MISRATA, Libya: The queue snakes out of the departures hall and deep into the carpark at Libya’s small Misrata airport — the main remaining gateway in and out of the country since fighting shut down the last runways in the capital Tripoli.
The people lined up with their luggage are the lucky ones. Others wait for their chance to queue — sitting on the pavement, one man camped out on a stalled baggage conveyor belt, trying to get some sleep with his head resting on his suitcase.
Misrata airport on Libya’s northwestern Mediterranean coast processed three to four flights a day last month.
Then armed groups fighting for territory and influence 200 km (125 miles) further west fired rockets toward Tripoli’s main remaining air hub — the latest in a long line of clashes since the 2011 overthrow of Muammar Qaddafi.
Flights were rerouted to Misrata.
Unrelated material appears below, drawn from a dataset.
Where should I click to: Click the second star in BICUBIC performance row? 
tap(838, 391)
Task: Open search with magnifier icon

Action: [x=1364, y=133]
Ever since, its warehouse-sized terminal has been packed with up to 6,000 passengers pouring on and off dozens of flights every day, say officials.
“Misrata airport is not capable of handling these numbers,” said Soliman Al-Jahimy, the airport’s spokesman.
In another part of the building, scores of migrants from other parts of Africa — who were stopped in Libya as they tried to get on to Europe — wait for UN flights to take them back home.
Elsewhere businessmen wait next to stranded families and elderly relatives in wheelchairs — hotels rooms are scarce in the city and flights are repeatedly delayed or canceled. Many wait for seven hours or more.
Beyond Misrata, the other options are a tiny airport in the western town of Zuwara, next to the Tunisian border, sometimes used by diplomats — and less busy airports in eastern Libya, a territory run by a rival administration, opposed to the UN-backed administration in the west.
All are clustered on the coast, far from the country’s southern desert hinterlands which are beset by their own chaos and fighting between tribes and other armed groups that shut the airport in that region’s main city Sebha in January 2014.
“Getting here was a disaster,” says Basheer Hassan, exhausted after his long trek to Misrata.
“There were no flights operating in the south to Tripoli or to Misrata, so we had to drive here and I suffered all the way.”